►
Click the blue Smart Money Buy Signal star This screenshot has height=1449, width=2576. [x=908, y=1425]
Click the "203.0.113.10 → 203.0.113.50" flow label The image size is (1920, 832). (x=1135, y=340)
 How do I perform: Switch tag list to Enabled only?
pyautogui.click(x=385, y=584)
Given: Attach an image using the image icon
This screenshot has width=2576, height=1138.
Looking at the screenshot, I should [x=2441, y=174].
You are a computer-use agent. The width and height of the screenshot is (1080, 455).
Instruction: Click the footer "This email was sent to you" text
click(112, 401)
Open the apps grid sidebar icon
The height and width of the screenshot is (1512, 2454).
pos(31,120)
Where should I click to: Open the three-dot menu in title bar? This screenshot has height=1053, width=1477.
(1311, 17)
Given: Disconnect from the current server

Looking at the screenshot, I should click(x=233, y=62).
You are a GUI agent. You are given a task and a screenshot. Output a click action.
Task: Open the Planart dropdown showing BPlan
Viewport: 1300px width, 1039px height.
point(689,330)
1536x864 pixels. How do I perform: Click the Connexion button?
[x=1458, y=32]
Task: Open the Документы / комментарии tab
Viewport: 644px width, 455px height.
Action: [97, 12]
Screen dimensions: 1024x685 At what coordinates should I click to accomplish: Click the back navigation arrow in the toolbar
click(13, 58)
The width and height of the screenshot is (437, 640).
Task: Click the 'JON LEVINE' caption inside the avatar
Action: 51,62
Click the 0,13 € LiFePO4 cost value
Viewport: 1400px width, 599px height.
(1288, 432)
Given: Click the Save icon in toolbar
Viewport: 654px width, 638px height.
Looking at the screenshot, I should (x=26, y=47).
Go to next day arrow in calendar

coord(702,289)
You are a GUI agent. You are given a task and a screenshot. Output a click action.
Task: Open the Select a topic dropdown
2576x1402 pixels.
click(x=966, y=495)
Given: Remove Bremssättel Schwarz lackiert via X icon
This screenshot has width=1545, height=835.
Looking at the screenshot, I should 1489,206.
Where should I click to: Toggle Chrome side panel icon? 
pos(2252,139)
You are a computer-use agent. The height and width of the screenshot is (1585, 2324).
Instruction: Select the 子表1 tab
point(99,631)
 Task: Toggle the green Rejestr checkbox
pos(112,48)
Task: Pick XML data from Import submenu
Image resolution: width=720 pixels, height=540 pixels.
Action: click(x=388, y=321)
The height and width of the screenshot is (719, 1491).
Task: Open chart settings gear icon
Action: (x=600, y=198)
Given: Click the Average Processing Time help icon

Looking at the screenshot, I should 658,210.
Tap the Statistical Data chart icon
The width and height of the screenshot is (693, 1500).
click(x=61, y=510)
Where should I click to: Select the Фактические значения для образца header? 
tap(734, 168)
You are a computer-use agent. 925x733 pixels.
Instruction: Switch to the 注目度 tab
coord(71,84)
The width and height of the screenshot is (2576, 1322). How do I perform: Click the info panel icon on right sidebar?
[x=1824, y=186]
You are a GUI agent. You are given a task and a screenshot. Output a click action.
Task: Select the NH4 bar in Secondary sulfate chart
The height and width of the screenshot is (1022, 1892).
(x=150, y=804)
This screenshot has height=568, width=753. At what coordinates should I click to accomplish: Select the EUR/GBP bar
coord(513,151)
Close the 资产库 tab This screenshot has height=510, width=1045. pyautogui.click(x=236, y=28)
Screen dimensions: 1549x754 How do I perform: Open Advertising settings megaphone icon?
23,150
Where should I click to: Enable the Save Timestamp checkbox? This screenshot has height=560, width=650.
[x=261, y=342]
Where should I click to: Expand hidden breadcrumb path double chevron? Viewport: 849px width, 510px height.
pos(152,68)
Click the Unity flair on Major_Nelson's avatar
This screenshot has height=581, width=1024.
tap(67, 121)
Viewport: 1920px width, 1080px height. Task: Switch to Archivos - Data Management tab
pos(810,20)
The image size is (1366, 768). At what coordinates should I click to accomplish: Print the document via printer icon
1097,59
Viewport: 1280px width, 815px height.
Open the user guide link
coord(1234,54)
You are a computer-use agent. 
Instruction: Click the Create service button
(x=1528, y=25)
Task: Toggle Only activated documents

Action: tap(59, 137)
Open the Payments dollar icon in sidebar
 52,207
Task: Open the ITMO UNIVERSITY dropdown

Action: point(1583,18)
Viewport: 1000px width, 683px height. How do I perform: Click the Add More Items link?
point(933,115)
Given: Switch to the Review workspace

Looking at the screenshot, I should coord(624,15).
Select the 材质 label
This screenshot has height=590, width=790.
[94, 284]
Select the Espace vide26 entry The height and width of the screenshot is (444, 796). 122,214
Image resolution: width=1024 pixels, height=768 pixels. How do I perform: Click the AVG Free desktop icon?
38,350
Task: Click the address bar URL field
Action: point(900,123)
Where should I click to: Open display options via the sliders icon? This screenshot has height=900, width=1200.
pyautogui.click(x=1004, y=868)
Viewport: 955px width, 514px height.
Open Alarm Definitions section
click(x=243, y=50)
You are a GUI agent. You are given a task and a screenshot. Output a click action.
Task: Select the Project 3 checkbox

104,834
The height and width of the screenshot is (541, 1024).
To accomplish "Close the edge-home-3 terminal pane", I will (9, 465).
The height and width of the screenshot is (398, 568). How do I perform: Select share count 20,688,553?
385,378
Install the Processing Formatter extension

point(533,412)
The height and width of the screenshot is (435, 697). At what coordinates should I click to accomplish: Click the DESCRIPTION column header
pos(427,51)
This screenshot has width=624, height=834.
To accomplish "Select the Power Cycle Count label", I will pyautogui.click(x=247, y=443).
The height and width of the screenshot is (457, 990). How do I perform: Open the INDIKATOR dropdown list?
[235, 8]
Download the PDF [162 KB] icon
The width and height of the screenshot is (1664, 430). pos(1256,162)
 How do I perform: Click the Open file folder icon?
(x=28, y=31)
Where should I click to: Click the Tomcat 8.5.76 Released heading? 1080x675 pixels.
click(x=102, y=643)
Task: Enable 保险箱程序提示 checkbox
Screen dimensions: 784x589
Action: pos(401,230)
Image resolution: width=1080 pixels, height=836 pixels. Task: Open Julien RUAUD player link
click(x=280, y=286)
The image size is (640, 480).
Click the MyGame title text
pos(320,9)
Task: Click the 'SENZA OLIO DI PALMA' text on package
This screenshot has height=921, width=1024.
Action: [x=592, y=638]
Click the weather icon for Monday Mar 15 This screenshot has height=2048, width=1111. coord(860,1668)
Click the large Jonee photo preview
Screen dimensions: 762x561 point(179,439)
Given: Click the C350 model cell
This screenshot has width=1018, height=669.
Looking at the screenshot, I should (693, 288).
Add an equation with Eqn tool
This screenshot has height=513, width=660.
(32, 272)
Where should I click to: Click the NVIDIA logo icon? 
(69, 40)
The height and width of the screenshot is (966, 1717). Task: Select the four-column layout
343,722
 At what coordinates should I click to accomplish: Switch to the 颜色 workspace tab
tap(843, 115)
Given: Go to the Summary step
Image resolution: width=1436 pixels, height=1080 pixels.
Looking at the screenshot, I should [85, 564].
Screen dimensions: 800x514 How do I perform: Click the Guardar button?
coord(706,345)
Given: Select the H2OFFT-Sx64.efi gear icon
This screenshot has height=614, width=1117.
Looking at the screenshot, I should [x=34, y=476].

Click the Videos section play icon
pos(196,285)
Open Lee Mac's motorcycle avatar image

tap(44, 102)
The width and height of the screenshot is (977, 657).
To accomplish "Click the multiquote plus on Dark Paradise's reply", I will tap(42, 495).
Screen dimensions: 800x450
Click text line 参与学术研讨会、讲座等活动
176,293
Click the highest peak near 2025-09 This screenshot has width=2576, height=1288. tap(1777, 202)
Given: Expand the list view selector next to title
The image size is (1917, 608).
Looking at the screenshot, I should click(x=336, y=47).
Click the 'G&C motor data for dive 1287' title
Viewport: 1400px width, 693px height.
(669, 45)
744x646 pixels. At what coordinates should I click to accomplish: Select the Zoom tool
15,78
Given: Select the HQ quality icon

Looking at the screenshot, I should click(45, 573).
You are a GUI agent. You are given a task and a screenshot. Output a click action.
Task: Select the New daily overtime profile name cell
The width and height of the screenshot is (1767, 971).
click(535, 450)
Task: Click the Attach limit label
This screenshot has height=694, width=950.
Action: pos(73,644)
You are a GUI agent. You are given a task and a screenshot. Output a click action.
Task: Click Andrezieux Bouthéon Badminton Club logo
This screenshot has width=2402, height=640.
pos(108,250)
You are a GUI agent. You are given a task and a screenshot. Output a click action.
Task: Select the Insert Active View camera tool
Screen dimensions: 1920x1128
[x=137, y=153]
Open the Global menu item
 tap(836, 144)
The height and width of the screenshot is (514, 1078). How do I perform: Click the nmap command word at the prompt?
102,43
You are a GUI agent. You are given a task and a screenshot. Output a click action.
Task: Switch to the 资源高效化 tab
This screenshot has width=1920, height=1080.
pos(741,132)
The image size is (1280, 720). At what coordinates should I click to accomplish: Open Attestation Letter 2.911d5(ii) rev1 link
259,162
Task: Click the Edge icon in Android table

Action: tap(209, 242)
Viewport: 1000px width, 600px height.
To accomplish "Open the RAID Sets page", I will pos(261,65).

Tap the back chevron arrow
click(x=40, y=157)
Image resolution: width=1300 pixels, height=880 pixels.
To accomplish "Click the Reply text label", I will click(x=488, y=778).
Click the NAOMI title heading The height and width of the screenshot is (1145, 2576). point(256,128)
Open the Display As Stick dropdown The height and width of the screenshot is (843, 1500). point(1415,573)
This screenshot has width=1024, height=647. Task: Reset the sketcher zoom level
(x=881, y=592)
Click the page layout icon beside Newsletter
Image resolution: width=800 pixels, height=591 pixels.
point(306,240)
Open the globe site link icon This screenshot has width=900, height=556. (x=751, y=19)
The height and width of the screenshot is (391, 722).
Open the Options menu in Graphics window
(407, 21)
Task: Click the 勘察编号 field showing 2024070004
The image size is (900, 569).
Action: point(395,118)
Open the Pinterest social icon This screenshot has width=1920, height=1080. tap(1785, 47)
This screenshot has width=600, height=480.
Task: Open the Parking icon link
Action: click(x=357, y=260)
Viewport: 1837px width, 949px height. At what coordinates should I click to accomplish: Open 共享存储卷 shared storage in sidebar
◄
## [What you should do]
Can you rewrite the rows from the line with "Select the 材质 label" to the line with "Action: point(900,123)", replacing "desktop icon" with "shortcut" and leaving everything else unchanged?

## [Answer to the task]
Select the 材质 label
This screenshot has height=590, width=790.
[94, 284]
Select the Espace vide26 entry The height and width of the screenshot is (444, 796). 122,214
Image resolution: width=1024 pixels, height=768 pixels. How do I perform: Click the AVG Free shortcut?
38,350
Task: Click the address bar URL field
Action: point(900,123)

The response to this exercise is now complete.